# Data:
+-------+

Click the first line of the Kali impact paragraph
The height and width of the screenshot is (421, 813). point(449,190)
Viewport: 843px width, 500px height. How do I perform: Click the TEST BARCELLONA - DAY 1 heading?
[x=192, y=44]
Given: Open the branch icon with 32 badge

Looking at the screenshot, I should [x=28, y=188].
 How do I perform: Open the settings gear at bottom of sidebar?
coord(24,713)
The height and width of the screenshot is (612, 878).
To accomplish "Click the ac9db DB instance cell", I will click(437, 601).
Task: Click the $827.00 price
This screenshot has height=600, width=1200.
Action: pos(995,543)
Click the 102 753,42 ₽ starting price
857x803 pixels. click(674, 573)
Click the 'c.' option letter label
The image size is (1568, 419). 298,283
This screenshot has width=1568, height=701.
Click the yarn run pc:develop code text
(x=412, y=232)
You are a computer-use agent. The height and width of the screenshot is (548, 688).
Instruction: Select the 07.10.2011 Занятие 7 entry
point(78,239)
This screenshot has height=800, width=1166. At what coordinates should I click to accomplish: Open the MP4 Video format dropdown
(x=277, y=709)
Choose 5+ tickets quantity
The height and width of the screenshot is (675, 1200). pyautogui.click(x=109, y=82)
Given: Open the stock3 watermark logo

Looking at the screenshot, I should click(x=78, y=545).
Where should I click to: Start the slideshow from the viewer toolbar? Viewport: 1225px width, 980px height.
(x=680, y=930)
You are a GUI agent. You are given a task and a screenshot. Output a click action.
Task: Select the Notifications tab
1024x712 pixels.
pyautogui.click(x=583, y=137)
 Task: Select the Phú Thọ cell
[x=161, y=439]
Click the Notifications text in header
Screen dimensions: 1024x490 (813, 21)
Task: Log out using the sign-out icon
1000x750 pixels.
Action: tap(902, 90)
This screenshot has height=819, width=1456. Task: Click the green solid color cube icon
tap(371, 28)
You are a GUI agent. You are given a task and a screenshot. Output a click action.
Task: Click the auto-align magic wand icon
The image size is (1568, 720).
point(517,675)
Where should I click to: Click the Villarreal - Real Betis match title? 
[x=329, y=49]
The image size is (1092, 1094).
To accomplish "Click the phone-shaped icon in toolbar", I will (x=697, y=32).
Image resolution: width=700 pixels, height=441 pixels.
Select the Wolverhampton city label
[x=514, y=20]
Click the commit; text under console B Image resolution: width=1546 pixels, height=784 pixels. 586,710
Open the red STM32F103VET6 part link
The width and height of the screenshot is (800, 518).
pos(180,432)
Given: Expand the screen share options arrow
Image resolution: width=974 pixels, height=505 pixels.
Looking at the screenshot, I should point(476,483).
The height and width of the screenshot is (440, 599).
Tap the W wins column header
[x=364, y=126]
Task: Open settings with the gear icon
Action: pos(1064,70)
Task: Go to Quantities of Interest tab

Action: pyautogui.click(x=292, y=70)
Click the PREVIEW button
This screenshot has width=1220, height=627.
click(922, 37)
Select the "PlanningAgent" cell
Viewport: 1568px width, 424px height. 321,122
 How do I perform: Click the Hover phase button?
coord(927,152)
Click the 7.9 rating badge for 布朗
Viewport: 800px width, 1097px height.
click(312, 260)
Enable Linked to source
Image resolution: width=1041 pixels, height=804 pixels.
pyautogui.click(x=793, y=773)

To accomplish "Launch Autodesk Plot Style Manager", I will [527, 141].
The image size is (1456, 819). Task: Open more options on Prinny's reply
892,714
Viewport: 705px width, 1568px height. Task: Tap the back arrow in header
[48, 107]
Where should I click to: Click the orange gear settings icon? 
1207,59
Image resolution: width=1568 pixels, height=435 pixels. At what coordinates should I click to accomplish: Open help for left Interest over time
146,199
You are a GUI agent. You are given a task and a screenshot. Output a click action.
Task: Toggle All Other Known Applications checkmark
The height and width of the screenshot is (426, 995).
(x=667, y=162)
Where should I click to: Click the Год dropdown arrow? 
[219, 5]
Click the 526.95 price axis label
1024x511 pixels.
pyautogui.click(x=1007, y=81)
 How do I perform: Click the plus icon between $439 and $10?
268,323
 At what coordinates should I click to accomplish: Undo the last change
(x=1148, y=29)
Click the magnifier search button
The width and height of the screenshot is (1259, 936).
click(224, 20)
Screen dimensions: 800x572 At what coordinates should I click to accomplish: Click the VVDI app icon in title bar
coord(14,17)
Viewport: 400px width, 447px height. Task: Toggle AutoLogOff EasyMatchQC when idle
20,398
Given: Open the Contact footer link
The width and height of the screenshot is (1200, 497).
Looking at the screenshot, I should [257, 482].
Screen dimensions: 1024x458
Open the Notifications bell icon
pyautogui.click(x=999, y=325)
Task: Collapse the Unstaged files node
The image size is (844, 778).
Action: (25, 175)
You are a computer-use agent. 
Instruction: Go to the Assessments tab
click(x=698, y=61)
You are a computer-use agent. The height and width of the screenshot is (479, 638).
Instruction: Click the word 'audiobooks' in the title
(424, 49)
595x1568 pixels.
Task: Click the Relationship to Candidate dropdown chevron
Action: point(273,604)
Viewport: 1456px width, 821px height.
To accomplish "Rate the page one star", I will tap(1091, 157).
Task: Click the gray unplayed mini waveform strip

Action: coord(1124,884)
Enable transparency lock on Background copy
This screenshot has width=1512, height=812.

+-------+

# Task instructions:
Retype all of the material, keeping each line exact.

# Result:
Click the first line of the Kali impact paragraph
The height and width of the screenshot is (421, 813). point(449,190)
Viewport: 843px width, 500px height. How do I perform: Click the TEST BARCELLONA - DAY 1 heading?
[x=192, y=44]
Given: Open the branch icon with 32 badge

Looking at the screenshot, I should [x=28, y=188].
 How do I perform: Open the settings gear at bottom of sidebar?
coord(24,713)
The height and width of the screenshot is (612, 878).
To accomplish "Click the ac9db DB instance cell", I will click(437, 601).
Task: Click the $827.00 price
This screenshot has height=600, width=1200.
Action: pos(995,543)
Click the 102 753,42 ₽ starting price
857x803 pixels. click(674, 573)
Click the 'c.' option letter label
The image size is (1568, 419). 298,283
This screenshot has width=1568, height=701.
Click the yarn run pc:develop code text
(x=412, y=232)
You are a computer-use agent. The height and width of the screenshot is (548, 688).
Instruction: Select the 07.10.2011 Занятие 7 entry
point(78,239)
This screenshot has height=800, width=1166. At what coordinates should I click to accomplish: Open the MP4 Video format dropdown
(x=277, y=709)
Choose 5+ tickets quantity
The height and width of the screenshot is (675, 1200). pyautogui.click(x=109, y=82)
Given: Open the stock3 watermark logo

Looking at the screenshot, I should click(x=78, y=545).
Where should I click to: Start the slideshow from the viewer toolbar? Viewport: 1225px width, 980px height.
(x=680, y=930)
You are a GUI agent. You are given a task and a screenshot. Output a click action.
Task: Select the Notifications tab
1024x712 pixels.
pyautogui.click(x=583, y=137)
 Task: Select the Phú Thọ cell
[x=161, y=439]
Click the Notifications text in header
Screen dimensions: 1024x490 (813, 21)
Task: Log out using the sign-out icon
1000x750 pixels.
Action: tap(902, 90)
This screenshot has height=819, width=1456. Task: Click the green solid color cube icon
tap(371, 28)
You are a GUI agent. You are given a task and a screenshot. Output a click action.
Task: Click the auto-align magic wand icon
The image size is (1568, 720).
point(517,675)
Where should I click to: Click the Villarreal - Real Betis match title? 
[x=329, y=49]
The image size is (1092, 1094).
To accomplish "Click the phone-shaped icon in toolbar", I will (x=697, y=32).
Image resolution: width=700 pixels, height=441 pixels.
Select the Wolverhampton city label
[x=514, y=20]
Click the commit; text under console B Image resolution: width=1546 pixels, height=784 pixels. 586,710
Open the red STM32F103VET6 part link
The width and height of the screenshot is (800, 518).
pos(180,432)
Given: Expand the screen share options arrow
Image resolution: width=974 pixels, height=505 pixels.
Looking at the screenshot, I should point(476,483).
The height and width of the screenshot is (440, 599).
Tap the W wins column header
[x=364, y=126]
Task: Open settings with the gear icon
Action: pos(1064,70)
Task: Go to Quantities of Interest tab

Action: pyautogui.click(x=292, y=70)
Click the PREVIEW button
This screenshot has width=1220, height=627.
click(922, 37)
Select the "PlanningAgent" cell
Viewport: 1568px width, 424px height. 321,122
 How do I perform: Click the Hover phase button?
coord(927,152)
Click the 7.9 rating badge for 布朗
Viewport: 800px width, 1097px height.
click(312, 260)
Enable Linked to source
Image resolution: width=1041 pixels, height=804 pixels.
pyautogui.click(x=793, y=773)

To accomplish "Launch Autodesk Plot Style Manager", I will [527, 141].
The image size is (1456, 819). Task: Open more options on Prinny's reply
892,714
Viewport: 705px width, 1568px height. Task: Tap the back arrow in header
[48, 107]
Where should I click to: Click the orange gear settings icon? 
1207,59
Image resolution: width=1568 pixels, height=435 pixels. At what coordinates should I click to accomplish: Open help for left Interest over time
146,199
You are a GUI agent. You are given a task and a screenshot. Output a click action.
Task: Toggle All Other Known Applications checkmark
The height and width of the screenshot is (426, 995).
(x=667, y=162)
Where should I click to: Click the Год dropdown arrow? 
[219, 5]
Click the 526.95 price axis label
1024x511 pixels.
pyautogui.click(x=1007, y=81)
 How do I perform: Click the plus icon between $439 and $10?
268,323
 At what coordinates should I click to accomplish: Undo the last change
(x=1148, y=29)
Click the magnifier search button
The width and height of the screenshot is (1259, 936).
click(224, 20)
Screen dimensions: 800x572 At what coordinates should I click to accomplish: Click the VVDI app icon in title bar
coord(14,17)
Viewport: 400px width, 447px height. Task: Toggle AutoLogOff EasyMatchQC when idle
20,398
Given: Open the Contact footer link
The width and height of the screenshot is (1200, 497).
Looking at the screenshot, I should [257, 482].
Screen dimensions: 1024x458
Open the Notifications bell icon
pyautogui.click(x=999, y=325)
Task: Collapse the Unstaged files node
The image size is (844, 778).
Action: (25, 175)
You are a computer-use agent. 
Instruction: Go to the Assessments tab
click(x=698, y=61)
You are a computer-use agent. The height and width of the screenshot is (479, 638).
Instruction: Click the word 'audiobooks' in the title
(424, 49)
595x1568 pixels.
Task: Click the Relationship to Candidate dropdown chevron
Action: point(273,604)
Viewport: 1456px width, 821px height.
To accomplish "Rate the page one star", I will tap(1091, 157).
Task: Click the gray unplayed mini waveform strip

Action: coord(1124,884)
Enable transparency lock on Background copy
This screenshot has width=1512, height=812.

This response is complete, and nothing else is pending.